Data extracted from a collection
◆ ◆ ◆ ◆ ◆ ◆ ◆

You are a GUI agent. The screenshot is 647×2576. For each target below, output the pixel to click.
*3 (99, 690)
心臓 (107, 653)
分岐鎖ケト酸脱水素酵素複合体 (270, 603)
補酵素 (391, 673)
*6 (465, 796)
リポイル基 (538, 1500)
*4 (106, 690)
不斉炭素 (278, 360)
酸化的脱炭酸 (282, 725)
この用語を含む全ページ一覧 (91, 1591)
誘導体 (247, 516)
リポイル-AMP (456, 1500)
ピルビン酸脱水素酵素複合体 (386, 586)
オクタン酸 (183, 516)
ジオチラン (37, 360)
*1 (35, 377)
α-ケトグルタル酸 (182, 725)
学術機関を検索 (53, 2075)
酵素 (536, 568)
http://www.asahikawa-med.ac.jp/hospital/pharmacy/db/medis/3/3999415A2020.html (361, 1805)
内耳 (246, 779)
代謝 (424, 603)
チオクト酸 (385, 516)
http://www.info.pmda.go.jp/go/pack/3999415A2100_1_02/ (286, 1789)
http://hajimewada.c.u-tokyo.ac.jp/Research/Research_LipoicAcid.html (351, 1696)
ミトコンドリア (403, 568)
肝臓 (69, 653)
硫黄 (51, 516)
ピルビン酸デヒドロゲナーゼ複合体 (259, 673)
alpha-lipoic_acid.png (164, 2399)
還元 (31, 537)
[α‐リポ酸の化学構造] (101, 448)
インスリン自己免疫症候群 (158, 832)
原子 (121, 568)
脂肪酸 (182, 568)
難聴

◆ ◆ ◆ ◆ ◆ ◆ ◆

• [Assigned task] So that nothing is lost, please reproduce each entry exactly as written.

• [Result of the exercise]
You are a GUI agent. The screenshot is 647×2576. For each target below, output the pixel to click.
*3 (99, 690)
心臓 (107, 653)
分岐鎖ケト酸脱水素酵素複合体 (270, 603)
補酵素 (391, 673)
*6 (465, 796)
リポイル基 (538, 1500)
*4 (106, 690)
不斉炭素 (278, 360)
酸化的脱炭酸 (282, 725)
この用語を含む全ページ一覧 (91, 1591)
誘導体 (247, 516)
リポイル-AMP (456, 1500)
ピルビン酸脱水素酵素複合体 (386, 586)
オクタン酸 (183, 516)
ジオチラン (37, 360)
*1 (35, 377)
α-ケトグルタル酸 (182, 725)
学術機関を検索 (53, 2075)
酵素 (536, 568)
http://www.asahikawa-med.ac.jp/hospital/pharmacy/db/medis/3/3999415A2020.html (361, 1805)
内耳 (246, 779)
代謝 (424, 603)
チオクト酸 (385, 516)
http://www.info.pmda.go.jp/go/pack/3999415A2100_1_02/ (286, 1789)
http://hajimewada.c.u-tokyo.ac.jp/Research/Research_LipoicAcid.html (351, 1696)
ミトコンドリア (403, 568)
肝臓 (69, 653)
硫黄 (51, 516)
ピルビン酸デヒドロゲナーゼ複合体 (259, 673)
alpha-lipoic_acid.png (164, 2399)
還元 (31, 537)
[α‐リポ酸の化学構造] (101, 448)
インスリン自己免疫症候群 (158, 832)
原子 (121, 568)
脂肪酸 (182, 568)
難聴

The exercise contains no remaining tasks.